#### [SOURCE DOCUMENT]
>>>>

2.3 Proposed Device for Wind Presentation

We had designed a wind display device by placing a fan in front of the users and another behind them in our previous study  [2]. In this experiment, we placed four fans (SANYODENKI San ACE 172) around the users’ heads at 90-degree intervals. Each fan could be independently controlled by Arduino UNO connected to a computer. During the experiment, wind was generated from the fans at the front and the back or from those to the left and right. The four fans were affixed to camera monopods on a circular rail of 800 mm diameter and directed to the users’ heads in about 300 mm ahead. In our previous study, results may have been affected by the participants’ prior knowledge of the positions of fans. To ensure that the participants were not aware of the placement of the fans, we made the monopods detachable from the circular rail. The fans and the monopods were removed from the rail and hidden before the experiment and attached to the rail after the participants had worn the HMD.

We had continuously controlled the wind velocities corresponding to the two fans facing each other in the previous research  [2] and confirmed that it was effective for manipulation of the perceived wind direction. “Continuously” here means that the wind from a particular fan was weakened as it moved further away from the virtual wind direction. We applied the same method in this study also and changed the wind velocities from 0.8 m/s to 2.0 m/s as shown in Fig. 3.

<<<<

#### [RECORDS SHOWN]

>>>>

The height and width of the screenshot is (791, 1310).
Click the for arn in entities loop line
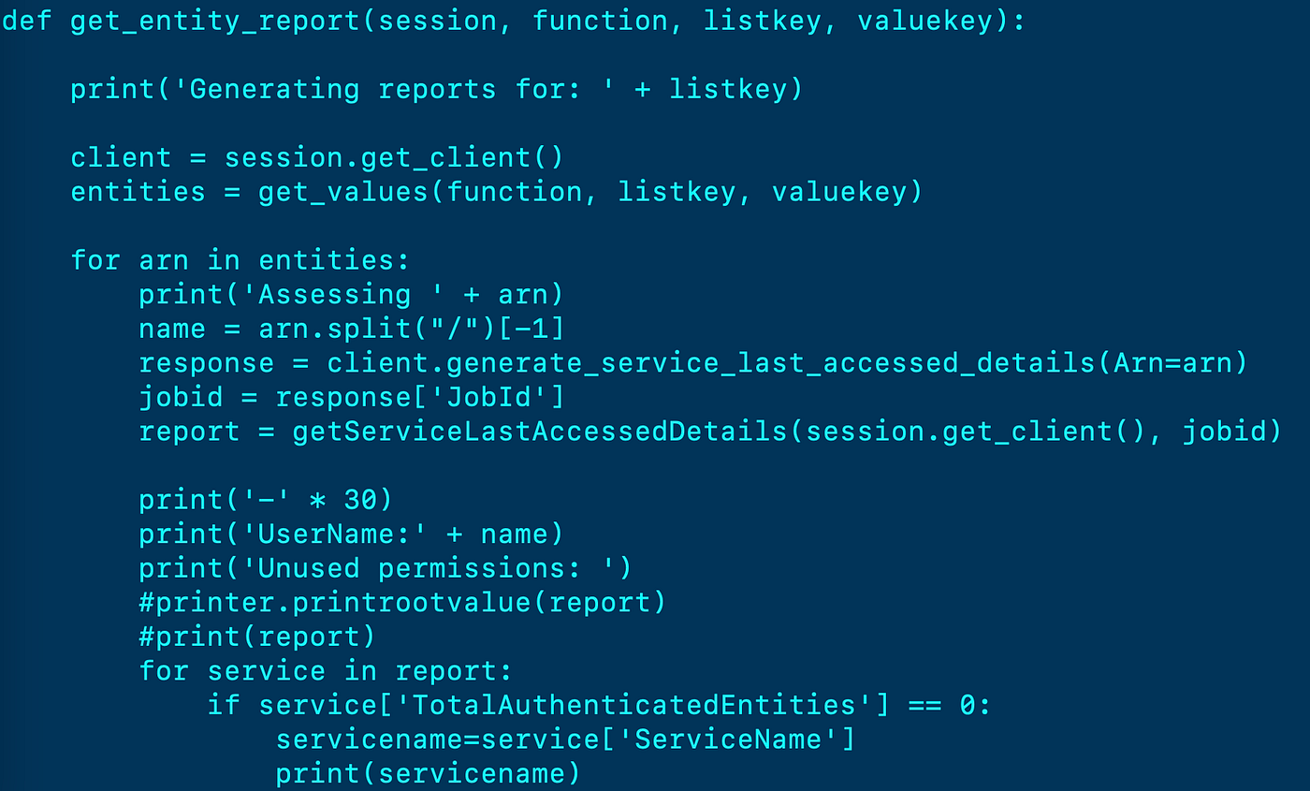239,259
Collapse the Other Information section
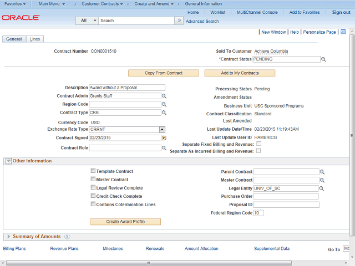Viewport: 355px width, 266px height. click(9, 161)
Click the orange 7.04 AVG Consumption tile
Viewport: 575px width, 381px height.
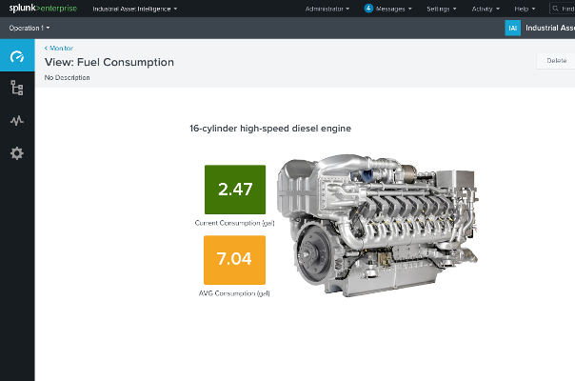pyautogui.click(x=235, y=260)
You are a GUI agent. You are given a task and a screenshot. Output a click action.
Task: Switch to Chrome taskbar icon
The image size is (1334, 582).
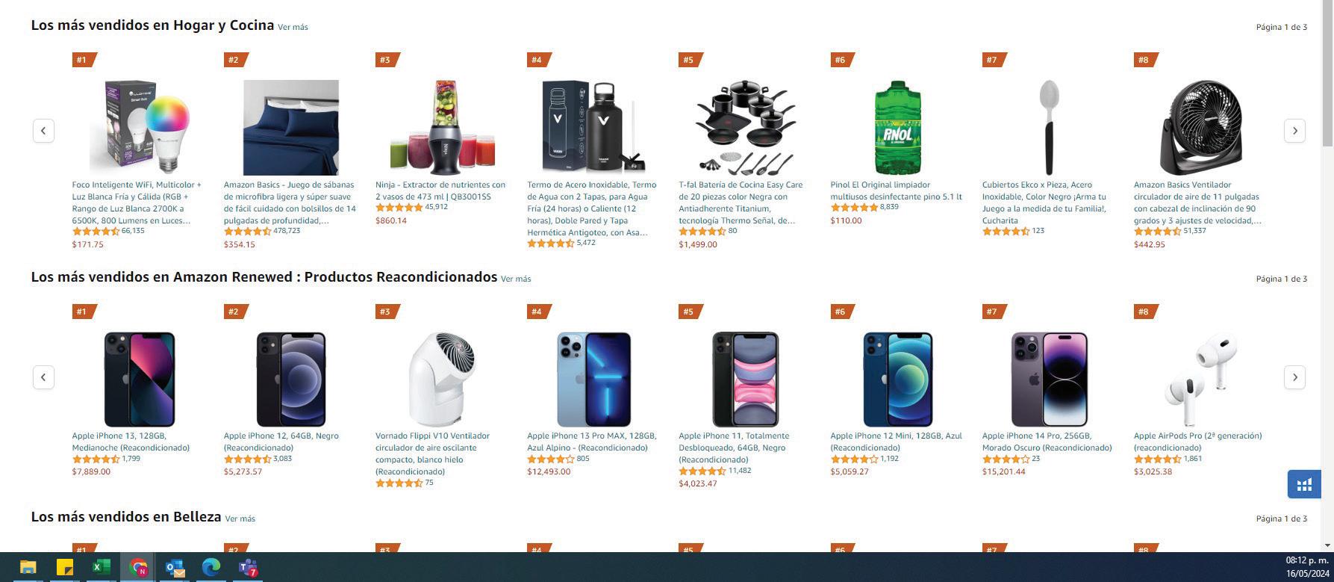[x=138, y=568]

<<<<

#### [TO-DO LIST]
[A] Transcribe the wind presentation device text word for word, in full.
[B] Pull out every line of the entries that contains the string "screenshot", matching case exactly.
The text about the wind presentation device and the entries have no connection to each other.

#### [ANSWERS TO THE TASKS]
[A]
2.3 Proposed Device for Wind Presentation

We had designed a wind display device by placing a fan in front of the users and another behind them in our previous study  [2]. In this experiment, we placed four fans (SANYODENKI San ACE 172) around the users’ heads at 90-degree intervals. Each fan could be independently controlled by Arduino UNO connected to a computer. During the experiment, wind was generated from the fans at the front and the back or from those to the left and right. The four fans were affixed to camera monopods on a circular rail of 800 mm diameter and directed to the users’ heads in about 300 mm ahead. In our previous study, results may have been affected by the participants’ prior knowledge of the positions of fans. To ensure that the participants were not aware of the placement of the fans, we made the monopods detachable from the circular rail. The fans and the monopods were removed from the rail and hidden before the experiment and attached to the rail after the participants had worn the HMD.

We had continuously controlled the wind velocities corresponding to the two fans facing each other in the previous research  [2] and confirmed that it was effective for manipulation of the perceived wind direction. “Continuously” here means that the wind from a particular fan was weakened as it moved further away from the virtual wind direction. We applied the same method in this study also and changed the wind velocities from 0.8 m/s to 2.0 m/s as shown in Fig. 3.

[B]
The height and width of the screenshot is (791, 1310).
You are a GUI agent. You are given a task and a screenshot. Output a click action.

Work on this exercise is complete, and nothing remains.